Однако одна абстракция другой абстракции – рознь, и если петербургская постановка зиждется на мощном фундаменте символики и нескончаемого саспенса, то московская – на филигранно-скрупулезном упоении, с позволения сказать, «театральным симфонизмом», то есть на совершеннейшей органичности музыки и театрально-сценической образности. Так, партитура Бриттена для оригинального состава камерного оркестра (тринадцати человек с парным составом лишь у скрипок), шести солистов-певцов и «сольного хора» в количестве двух человек (слуховой пласт) и ее сценическое воплощение (визуальный пласт) стали единым целым с точки зрения захватывающего, продуманного до мельчайших нюансов театрально-синкретического действа. Сценографически и мизансценически оно настолько организовано оптимально и рационально, что создается впечатление, будто к партитуре Бриттена добавлена «партия театра», иррационально подсознательно встроенная в контекст всех голосов – инструментальных и вокальных – отдельной (поразительно органичной и необычайно важной!) строчкой, которую Бриттен, кажется, просто «забыл написать»…

Соавтором композитора на сей раз выступили британец Ян Латам-Кёниг (музыкальный руководитель и дирижер постановки, главный приглашенный дирижер и председатель Художественно-творческой коллегии театра) и команда во главе с режиссером Екатериной Одеговой. В нее вошли Этель Иошпа (сценограф и художник по костюмам) и Тимофей Ермолин (художник по свету). А подробно задерживаться на базовых моментах и сюжете, связанных с оперой на англоязычное либретто Рональда Дункана по одноименной пьесе француза Андре Обé, как это было сделано ранее, сейчас не будем.

И всё же для установки системы исторических координат скажем, что в центре оперы – образ античной римской матроны Лукреции, верной хранительницы домашнего очага в доме своего мужа Коллатина. Став в его отсутствии объектом дерзкого надругательства со стороны Тарквиния (младшего сына Тарквиния Гордого, последнего – седьмого и третьего этрусского – царя Рима, изгнанного в результате восстания против него), она покончила с собой, заколовшись кинжалом. К неблаговидному поступку Тарквиния фактически привел спор трех благородных римских мужей Коллатина, Тарквиния и Юния (и этому посвящена первая картина оперы). Внезапный рейд по домам выявил верность одной лишь Лукреции: все остальные жены, в том числе и жена Юния, были уличены в измене своим мужьям.

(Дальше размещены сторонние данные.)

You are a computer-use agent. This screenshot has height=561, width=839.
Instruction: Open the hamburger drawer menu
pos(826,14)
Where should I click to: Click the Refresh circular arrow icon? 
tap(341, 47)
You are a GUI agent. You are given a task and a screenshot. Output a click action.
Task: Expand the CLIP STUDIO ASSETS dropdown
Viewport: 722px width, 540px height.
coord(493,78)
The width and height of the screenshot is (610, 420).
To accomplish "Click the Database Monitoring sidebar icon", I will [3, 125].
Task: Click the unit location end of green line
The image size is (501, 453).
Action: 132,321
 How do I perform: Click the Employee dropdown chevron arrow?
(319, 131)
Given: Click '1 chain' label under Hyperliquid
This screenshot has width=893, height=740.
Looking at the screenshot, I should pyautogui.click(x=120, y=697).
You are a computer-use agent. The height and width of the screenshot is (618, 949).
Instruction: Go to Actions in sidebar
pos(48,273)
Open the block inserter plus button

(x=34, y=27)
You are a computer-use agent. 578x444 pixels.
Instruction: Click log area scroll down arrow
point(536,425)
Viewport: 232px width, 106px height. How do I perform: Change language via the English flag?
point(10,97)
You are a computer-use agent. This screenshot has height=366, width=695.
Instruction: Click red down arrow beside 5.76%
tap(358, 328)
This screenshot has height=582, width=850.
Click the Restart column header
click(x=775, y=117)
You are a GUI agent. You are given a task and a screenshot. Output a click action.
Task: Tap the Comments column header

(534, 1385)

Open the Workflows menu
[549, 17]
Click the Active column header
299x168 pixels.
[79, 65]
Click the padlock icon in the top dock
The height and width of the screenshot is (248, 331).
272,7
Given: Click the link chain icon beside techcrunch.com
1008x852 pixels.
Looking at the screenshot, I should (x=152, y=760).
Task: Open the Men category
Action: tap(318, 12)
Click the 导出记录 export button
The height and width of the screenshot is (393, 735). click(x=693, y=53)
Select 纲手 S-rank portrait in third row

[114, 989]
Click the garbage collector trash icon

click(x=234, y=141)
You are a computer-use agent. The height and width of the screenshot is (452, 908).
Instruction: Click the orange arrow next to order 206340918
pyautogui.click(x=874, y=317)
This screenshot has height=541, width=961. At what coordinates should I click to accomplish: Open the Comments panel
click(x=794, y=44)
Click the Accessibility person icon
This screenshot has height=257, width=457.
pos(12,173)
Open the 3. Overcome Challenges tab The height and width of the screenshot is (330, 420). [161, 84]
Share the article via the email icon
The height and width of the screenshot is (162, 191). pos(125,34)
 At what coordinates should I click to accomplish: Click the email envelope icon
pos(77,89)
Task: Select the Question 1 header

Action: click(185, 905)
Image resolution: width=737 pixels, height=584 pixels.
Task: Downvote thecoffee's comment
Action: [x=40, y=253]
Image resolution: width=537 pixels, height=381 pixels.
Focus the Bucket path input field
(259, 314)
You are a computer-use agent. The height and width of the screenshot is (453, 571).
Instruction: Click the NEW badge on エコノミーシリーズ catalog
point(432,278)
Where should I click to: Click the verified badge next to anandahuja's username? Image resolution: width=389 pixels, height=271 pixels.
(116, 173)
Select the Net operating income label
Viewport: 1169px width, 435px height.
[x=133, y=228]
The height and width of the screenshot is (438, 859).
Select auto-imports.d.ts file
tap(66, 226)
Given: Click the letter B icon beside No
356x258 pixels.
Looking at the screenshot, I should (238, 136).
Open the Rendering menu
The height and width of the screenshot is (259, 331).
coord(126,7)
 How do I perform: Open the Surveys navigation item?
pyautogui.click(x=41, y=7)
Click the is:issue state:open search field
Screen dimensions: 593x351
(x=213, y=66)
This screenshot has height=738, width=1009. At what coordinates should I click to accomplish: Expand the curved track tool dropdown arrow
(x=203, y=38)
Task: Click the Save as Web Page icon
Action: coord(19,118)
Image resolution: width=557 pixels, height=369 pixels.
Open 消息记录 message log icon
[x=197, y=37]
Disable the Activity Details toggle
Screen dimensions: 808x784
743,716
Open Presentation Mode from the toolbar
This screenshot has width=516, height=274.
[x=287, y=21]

Движимый черной завистью к добродетели жены Коллатина, именно Юний становится подстрекателем Тарквиния на его противоправное деяние (но о каком праве тут говорить, когда Тарквиний – принц царской крови, а его отец – тиран и деспот!). Заметим, что Коллатин и Юний – соответственно двоюродный племянник и племянник Тарквиния Гордого, а имена тройки мужских персонажей оперы мы приводим здесь в неполной форме согласно либретто. Итак, вся эта воинственная «компания» – родственники, однако и такой далеко не ординарный факт нисколько не помешал случиться тому, что случилось.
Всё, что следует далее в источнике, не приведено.